I ended up at the great Bowie State University by accident. I was headed to Morgan State University on a full scholarship but received a letter over that summer informing me that, because of budgeting issues, they would not be able to honor my scholarship.
As you can imagine, those were fighting words! But I came to learn that this was no accident; I wasn’t meant to be there. I applied to Bowie State University with just a couple of weeks remaining before the beginning of the fall semester of 1997, and they offered me a full scholarship as well.
The size and culture of BSU were a perfect fit for someone who had attended a small boarding school in the predominantly white town of Hershey, Pa. There was no housing left in the freshman dorms, so they put me in an upperclassman dorm called Tubman. They made a way for me. The small class sizes made it easy to develop relationships with professors and for them to truly get to know our abilities. After a week in my freshman English class, I was moved into the honors program.

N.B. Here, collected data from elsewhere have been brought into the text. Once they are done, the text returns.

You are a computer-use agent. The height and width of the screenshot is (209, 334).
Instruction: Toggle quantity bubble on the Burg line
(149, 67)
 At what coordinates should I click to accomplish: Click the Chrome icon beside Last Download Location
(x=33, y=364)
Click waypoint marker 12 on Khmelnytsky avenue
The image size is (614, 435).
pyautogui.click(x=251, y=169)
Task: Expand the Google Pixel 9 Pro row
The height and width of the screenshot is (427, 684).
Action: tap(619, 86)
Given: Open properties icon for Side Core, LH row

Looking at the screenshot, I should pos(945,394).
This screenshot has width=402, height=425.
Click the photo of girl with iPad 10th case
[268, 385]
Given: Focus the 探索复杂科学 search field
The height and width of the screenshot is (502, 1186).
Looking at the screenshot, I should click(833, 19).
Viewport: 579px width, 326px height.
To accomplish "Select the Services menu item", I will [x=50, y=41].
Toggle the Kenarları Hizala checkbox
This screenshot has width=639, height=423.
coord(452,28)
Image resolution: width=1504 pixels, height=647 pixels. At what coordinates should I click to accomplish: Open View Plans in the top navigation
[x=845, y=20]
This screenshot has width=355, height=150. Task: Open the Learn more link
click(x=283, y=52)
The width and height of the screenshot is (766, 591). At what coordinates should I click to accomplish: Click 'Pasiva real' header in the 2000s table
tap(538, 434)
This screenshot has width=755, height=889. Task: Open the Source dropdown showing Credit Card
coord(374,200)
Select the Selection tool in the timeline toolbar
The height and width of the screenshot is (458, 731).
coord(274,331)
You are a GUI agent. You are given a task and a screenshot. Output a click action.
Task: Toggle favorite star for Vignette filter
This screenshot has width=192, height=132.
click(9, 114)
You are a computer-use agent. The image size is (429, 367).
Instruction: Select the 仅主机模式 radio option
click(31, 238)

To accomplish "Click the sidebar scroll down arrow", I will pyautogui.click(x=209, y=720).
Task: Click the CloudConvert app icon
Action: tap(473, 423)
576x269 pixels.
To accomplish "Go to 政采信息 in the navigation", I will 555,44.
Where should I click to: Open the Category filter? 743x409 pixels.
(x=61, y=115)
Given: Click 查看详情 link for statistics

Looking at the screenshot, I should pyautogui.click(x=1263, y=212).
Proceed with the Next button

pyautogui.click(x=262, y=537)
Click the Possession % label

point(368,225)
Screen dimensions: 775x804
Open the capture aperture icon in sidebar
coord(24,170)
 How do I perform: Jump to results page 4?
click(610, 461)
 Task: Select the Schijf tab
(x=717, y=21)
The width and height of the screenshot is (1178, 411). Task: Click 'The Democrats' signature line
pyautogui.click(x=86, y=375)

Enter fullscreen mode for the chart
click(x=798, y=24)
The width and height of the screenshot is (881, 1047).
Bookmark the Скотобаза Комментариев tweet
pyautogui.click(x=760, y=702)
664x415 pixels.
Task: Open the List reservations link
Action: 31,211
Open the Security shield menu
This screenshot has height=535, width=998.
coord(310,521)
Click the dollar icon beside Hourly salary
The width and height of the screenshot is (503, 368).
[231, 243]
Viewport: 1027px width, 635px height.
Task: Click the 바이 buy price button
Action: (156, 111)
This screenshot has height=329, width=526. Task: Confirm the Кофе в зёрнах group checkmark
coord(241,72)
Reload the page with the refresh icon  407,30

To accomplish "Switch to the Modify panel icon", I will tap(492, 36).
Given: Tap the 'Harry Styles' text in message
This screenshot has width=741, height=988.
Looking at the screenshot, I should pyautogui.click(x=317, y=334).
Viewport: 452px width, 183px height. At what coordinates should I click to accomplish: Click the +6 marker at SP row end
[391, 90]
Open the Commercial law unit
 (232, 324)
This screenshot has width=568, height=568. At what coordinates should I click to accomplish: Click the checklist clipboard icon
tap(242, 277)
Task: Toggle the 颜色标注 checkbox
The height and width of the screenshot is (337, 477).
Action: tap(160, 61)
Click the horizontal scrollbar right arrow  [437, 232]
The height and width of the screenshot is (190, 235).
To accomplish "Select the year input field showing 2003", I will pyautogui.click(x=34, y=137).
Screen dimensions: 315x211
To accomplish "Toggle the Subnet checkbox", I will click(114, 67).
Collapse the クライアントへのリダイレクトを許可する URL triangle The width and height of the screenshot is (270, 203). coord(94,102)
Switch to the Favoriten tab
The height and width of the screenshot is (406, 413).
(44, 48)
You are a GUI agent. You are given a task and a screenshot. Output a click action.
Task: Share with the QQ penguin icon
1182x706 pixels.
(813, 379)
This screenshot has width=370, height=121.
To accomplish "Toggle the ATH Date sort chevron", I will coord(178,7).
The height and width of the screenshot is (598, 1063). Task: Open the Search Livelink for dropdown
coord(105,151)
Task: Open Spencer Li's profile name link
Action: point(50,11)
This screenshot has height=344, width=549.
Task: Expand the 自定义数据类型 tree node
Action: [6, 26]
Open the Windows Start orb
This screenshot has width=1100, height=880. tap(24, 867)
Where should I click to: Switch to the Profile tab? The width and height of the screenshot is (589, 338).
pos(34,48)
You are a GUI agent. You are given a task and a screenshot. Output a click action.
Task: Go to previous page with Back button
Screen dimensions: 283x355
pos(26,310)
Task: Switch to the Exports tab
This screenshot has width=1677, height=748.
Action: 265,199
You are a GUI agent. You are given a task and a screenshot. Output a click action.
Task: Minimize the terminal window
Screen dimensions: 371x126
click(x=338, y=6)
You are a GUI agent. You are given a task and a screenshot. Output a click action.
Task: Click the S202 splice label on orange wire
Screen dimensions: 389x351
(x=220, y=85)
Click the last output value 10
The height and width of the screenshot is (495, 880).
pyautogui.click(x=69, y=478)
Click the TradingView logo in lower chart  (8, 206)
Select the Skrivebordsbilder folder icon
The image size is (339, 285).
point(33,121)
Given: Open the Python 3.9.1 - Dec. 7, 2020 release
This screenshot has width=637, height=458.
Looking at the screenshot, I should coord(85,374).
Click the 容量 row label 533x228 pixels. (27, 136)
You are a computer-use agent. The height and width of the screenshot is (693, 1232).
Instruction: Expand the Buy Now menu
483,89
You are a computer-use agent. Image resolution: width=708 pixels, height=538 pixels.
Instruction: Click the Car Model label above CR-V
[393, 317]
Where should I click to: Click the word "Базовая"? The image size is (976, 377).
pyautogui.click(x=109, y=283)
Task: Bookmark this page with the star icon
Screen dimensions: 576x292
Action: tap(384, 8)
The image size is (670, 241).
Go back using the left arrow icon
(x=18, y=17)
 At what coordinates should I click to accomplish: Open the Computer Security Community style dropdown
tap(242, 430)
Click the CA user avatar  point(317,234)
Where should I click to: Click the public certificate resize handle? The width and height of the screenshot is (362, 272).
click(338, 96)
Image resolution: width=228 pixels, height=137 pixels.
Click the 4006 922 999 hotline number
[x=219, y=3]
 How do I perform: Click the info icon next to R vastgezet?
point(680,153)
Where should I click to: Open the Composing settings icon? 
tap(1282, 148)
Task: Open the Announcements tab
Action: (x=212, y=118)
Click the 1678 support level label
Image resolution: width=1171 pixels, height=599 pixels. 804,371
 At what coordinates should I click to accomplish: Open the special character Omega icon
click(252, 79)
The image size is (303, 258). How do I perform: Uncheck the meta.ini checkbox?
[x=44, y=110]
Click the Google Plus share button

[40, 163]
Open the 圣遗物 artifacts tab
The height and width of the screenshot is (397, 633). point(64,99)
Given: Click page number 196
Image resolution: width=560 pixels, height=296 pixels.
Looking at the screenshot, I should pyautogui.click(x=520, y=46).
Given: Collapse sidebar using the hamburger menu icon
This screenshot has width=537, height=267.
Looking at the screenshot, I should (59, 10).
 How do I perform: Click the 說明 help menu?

I was grateful.
Socially, acclimating to life farther south was a bit of a culture shock, since I hailed from New York City. There was a different style of dress and accents. It took me years to figure out who Murrian Burry (Marion Barry) was. Whether it was parties in the Wiseman Center, hanging out on fraternity and sorority plots, or just gathering on the yard, we knew how to have a good time. Participating in time-honored HBCU traditions like probates and step shows just further cemented the feeling for me that I was at home.
I look forward to homecoming, where we’ll reminisce over the campus water fight of ’98, snowball fights in the winter, midnight madness and our favorite security guard, Officer Brown. And undoubtedly, someone will be sure to remind me of the time I was shot in the butt with a pellet gun.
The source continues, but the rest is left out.